Apollinaire didn't steal it really. That heroic act was reserved for an Italian house painter with an inflated sense of national pride. But Apollinaire and the young Picasso did happen to be harboring some statuettes that a zany friend had stolen from the Louvre as a joke. Once, during the national furor which followed, Apollinaire and Picasso wandered the streets of Paris for an entire night, miserably toting the incriminating statuettes in a suitcase, not knowing whether to throw them or themselves into the Seine and not quite daring to do either. Eventually, Apollinaire had them returned to the museum, faced the police, and was let off after a five-day stretch in prison. He wrote six poems about the experience, but he was deeply hurt by it, Steegmuller reports, because a police official referred to him as "scum."

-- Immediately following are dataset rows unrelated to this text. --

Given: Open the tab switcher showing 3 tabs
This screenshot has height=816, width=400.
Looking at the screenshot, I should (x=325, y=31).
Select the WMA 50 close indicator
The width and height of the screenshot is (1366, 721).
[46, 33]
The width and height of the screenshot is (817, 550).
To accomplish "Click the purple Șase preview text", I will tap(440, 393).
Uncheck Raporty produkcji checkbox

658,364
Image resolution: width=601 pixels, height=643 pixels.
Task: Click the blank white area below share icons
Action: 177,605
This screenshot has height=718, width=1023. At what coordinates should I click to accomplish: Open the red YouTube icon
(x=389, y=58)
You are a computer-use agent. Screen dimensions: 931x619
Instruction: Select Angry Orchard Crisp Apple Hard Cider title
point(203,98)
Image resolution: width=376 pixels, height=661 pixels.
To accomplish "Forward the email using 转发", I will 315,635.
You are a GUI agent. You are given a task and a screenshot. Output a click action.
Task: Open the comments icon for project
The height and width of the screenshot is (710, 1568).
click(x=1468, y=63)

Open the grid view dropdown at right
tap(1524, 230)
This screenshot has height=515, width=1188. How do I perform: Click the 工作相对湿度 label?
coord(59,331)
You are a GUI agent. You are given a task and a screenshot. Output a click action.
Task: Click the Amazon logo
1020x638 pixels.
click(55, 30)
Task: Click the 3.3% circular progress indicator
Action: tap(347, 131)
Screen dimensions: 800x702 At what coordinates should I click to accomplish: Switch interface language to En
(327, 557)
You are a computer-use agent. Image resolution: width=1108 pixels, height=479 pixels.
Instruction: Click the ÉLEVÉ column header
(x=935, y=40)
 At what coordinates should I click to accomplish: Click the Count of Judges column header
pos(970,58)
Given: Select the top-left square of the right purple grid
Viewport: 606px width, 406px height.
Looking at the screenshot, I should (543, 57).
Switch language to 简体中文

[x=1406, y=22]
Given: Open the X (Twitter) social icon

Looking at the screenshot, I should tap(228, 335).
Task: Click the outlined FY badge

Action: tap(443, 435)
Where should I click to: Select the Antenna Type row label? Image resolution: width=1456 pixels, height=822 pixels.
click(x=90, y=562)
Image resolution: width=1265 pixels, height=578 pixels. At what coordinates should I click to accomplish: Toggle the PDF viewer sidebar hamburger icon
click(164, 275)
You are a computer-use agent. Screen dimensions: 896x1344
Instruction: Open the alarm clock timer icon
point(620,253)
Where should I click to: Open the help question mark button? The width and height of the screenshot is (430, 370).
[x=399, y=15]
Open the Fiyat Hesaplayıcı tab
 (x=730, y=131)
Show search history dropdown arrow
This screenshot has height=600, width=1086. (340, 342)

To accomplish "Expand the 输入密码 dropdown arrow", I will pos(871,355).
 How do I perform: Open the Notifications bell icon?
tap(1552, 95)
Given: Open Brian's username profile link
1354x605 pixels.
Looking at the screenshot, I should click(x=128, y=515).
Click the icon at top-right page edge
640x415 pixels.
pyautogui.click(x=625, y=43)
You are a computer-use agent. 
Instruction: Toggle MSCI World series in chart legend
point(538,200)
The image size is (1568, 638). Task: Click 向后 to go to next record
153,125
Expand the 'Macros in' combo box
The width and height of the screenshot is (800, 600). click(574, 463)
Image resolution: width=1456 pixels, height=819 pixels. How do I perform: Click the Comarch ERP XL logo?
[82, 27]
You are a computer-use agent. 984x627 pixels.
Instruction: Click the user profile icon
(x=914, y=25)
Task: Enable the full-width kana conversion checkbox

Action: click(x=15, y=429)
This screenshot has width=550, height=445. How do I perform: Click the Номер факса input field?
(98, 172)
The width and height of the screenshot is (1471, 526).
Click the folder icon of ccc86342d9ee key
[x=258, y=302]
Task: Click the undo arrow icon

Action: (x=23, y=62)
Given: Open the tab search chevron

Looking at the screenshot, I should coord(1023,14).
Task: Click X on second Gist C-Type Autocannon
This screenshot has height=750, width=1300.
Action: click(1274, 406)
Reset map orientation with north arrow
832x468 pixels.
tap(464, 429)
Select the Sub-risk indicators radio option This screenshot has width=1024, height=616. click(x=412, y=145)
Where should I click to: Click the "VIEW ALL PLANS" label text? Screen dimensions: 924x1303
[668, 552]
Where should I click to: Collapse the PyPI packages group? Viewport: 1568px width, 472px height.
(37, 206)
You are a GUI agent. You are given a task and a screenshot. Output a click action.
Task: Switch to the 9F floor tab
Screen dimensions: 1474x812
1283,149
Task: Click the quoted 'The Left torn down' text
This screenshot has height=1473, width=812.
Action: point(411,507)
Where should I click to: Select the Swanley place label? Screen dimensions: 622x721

Wilde Postcard. It is often hard to disagree with the judgment. Born in Rome in 1880 and grandiosely christened Guglielmo Alberto Wladimoro Alessandro Apollinaire Kostrowitzky, the future poet was in fact the bastard son of a beautiful Polish courtesan and an unknown man, possibly of noble blood. "Your father a sphinx," Apollinaire once bitterly gibed at himself, "your mother a one-night stand." At 19, he was helping his mother swindle a hotelkeeper in Belgium out of three months' food and lodging. At 20, when a young English governess refused to accept his hand in marriage, he threatened to throw her (not himself) off the cliff on which they were standing.
Terrified not only by this drama but by such spooky things as a postcard from him with Oscar Wilde's famous line "For each man kills the thing he loves," the girl sensibly fled to England and finally emigrated to California. Apollinaire in turn sat down to write La Chanson du Mal-Aimé, a long poem that swings between lyrical passion and harsh, direct descriptive talk in a way which was to put a lasting mark on modern French poetry.
The nights in Paris all drink gin
And fall asleep with their streetlights on.
Trolley cars are mad machines
To make green sparks and scream like queens.
All his life Apollinaire was troubled by his outcast state. From 1904 to 1911 he mocked society by making his living as an editor of a pornographic series called The Masters of Love, by pamphleteering for any new form of poetry or painting that turned up, by sprinkling his three volumes of poetry and various phantasmagoric novels with scabrous puns and salacious posturings. But when the war began, he enlisted in the army—which he did not have to do as a foreigner—and proved a tough and durable soldier until he was hit in the head by shrapnel. He won a measure of respectability, French citizenship and the Croix de Guerre.
Monster or Hero? Apollinaire, Steegmuller insists, was a remarkable poet despite, rather than because of, the poetic gimcracks he often employed. Uniquely among his contemporaries, he understood that poetry would increasingly need a precise language to keep pace with the modern world, a stock of images to keep pace with science, which was leaving all old-fashioned conceptions dangerously behind.
But Steegmuller is never certain whether, as a man, Apollinaire is some kind of contorted hero or merely a monster of genius. The lapse is not surprising. Apollinaire's friends weren't sure either. Marie Laurencin, the painter with whom he lived for four years, has left history little more searching commentary than the fact that Apollinaire insisted they make love in a chair because he couldn't bear to have his bed rumpled.